§ **Instructions to follow**: Look for the string "agent" in the listing. Copy each line that has it.

§ **The records**:

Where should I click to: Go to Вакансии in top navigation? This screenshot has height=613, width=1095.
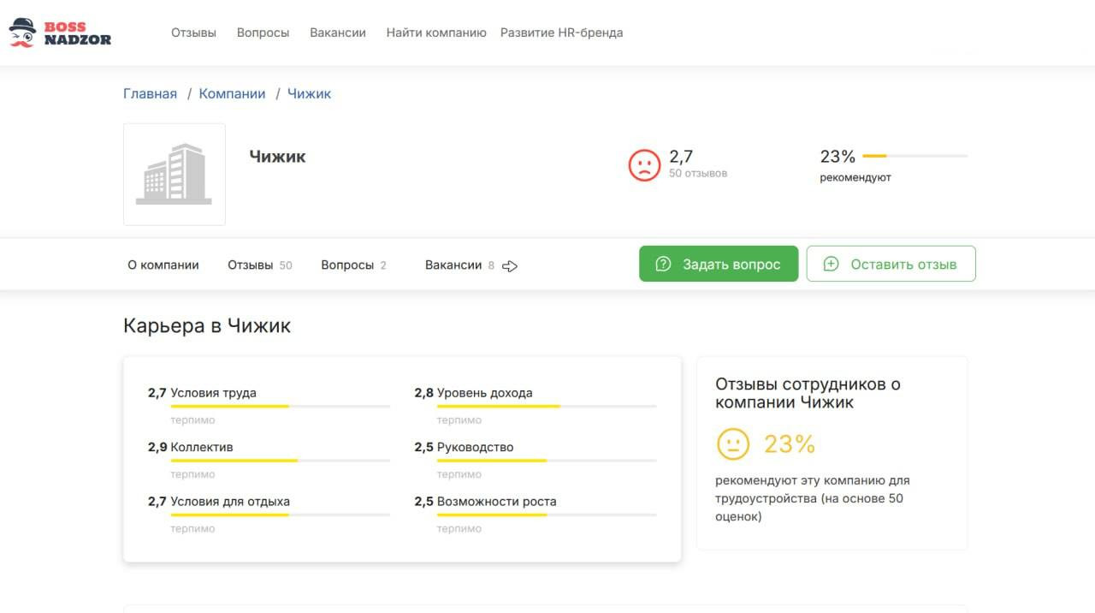[338, 33]
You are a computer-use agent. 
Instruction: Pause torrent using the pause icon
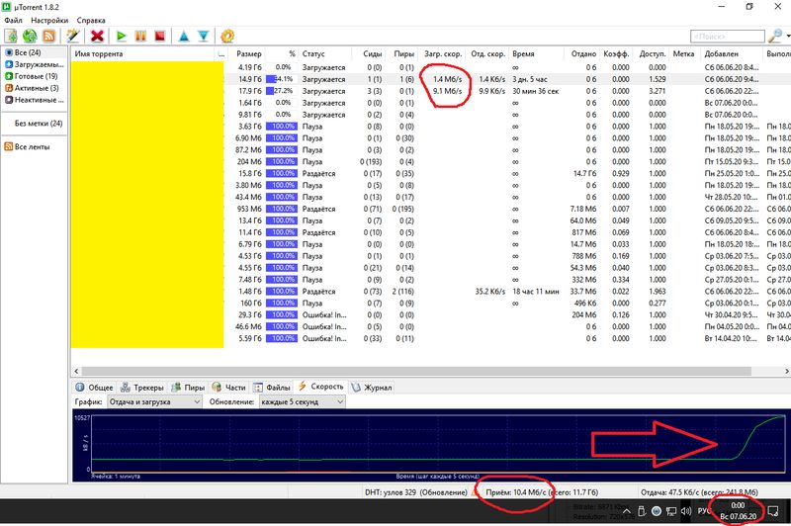pos(140,36)
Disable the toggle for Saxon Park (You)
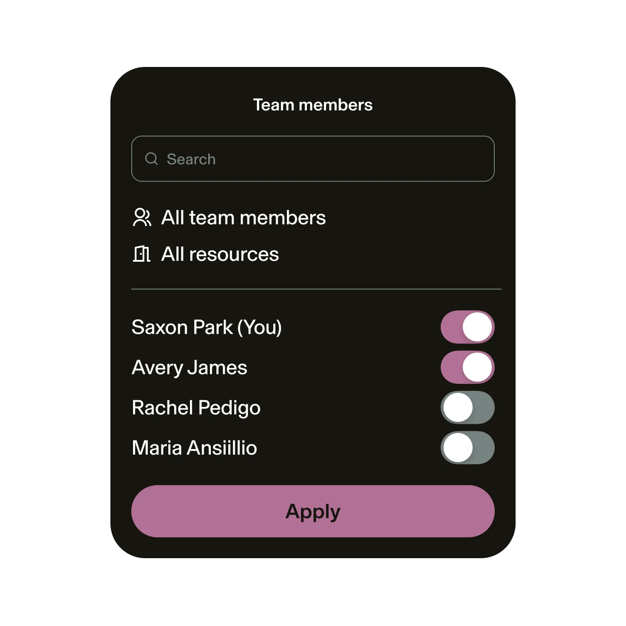 pyautogui.click(x=468, y=328)
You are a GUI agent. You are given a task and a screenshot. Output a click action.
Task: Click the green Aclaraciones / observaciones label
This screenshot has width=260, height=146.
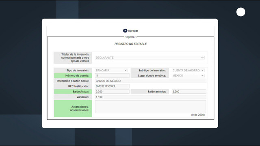point(73,108)
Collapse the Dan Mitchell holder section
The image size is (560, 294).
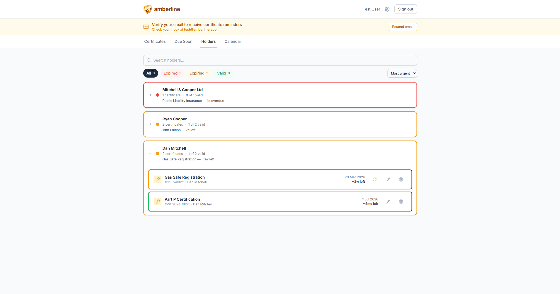(x=150, y=153)
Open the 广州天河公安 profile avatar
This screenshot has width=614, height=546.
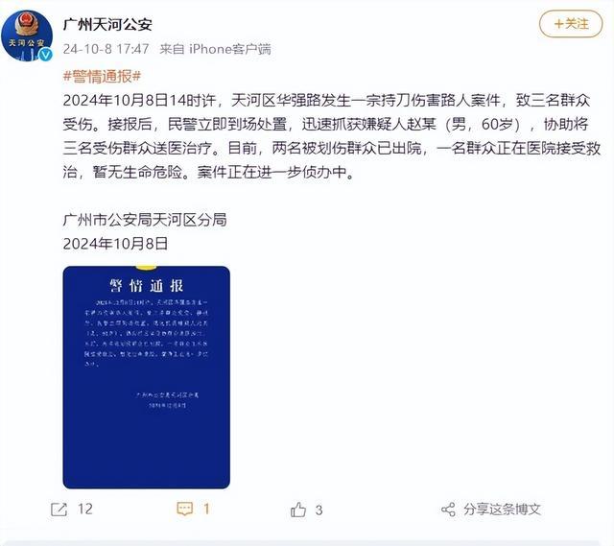click(27, 36)
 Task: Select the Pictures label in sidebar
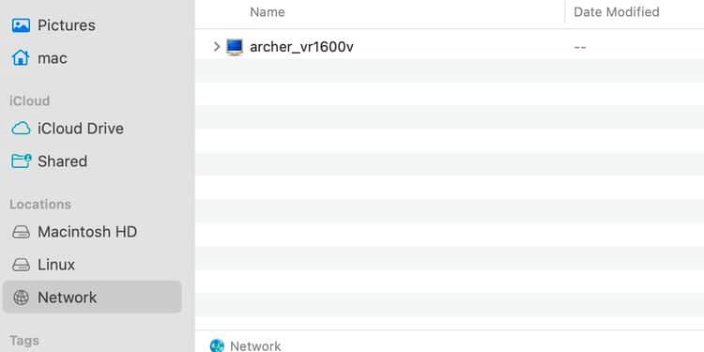point(67,25)
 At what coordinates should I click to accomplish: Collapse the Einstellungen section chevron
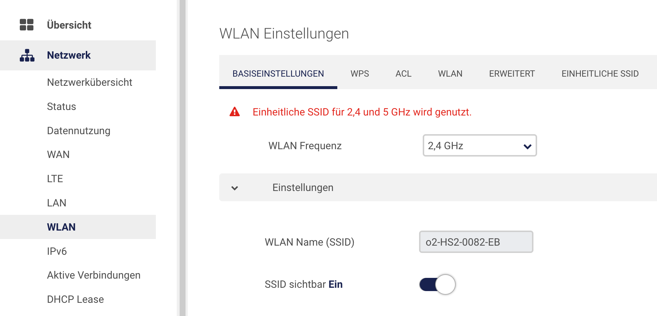(235, 188)
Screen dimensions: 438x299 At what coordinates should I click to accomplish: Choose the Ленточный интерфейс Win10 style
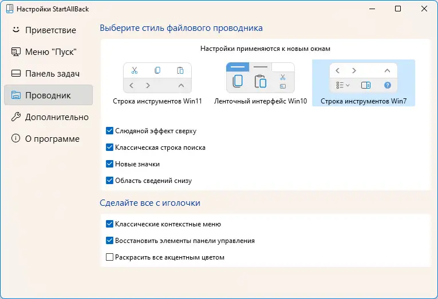point(261,83)
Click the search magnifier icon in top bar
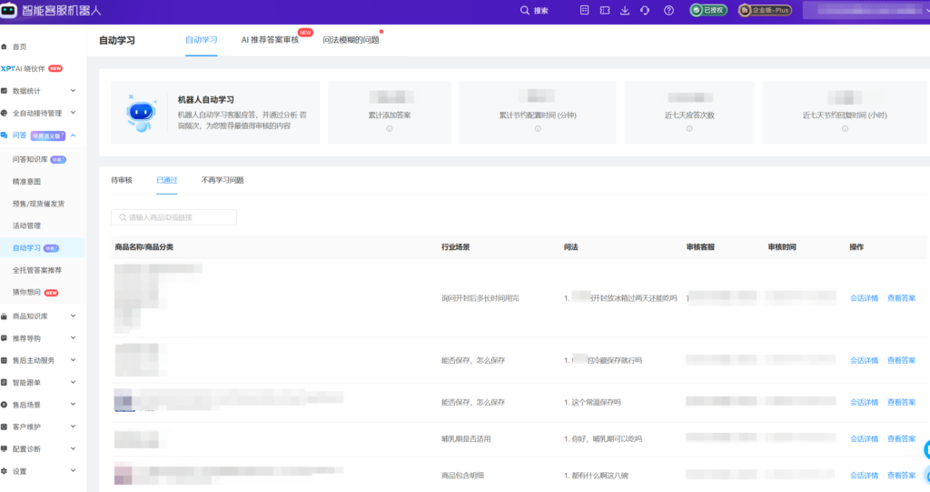 point(525,11)
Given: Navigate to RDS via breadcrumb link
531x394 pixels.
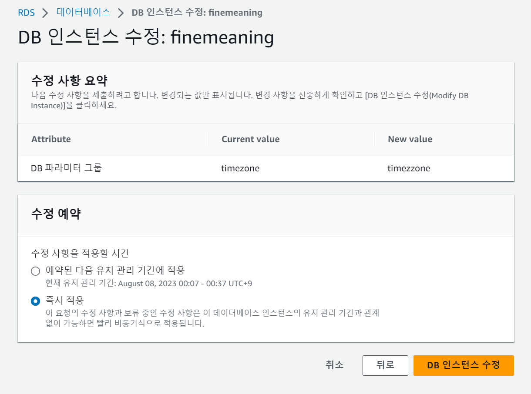Looking at the screenshot, I should click(x=26, y=13).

§ **Task solution**:
You are a computer-use agent. 
You are a GUI agent. You are given a task and a screenshot. Output a click action.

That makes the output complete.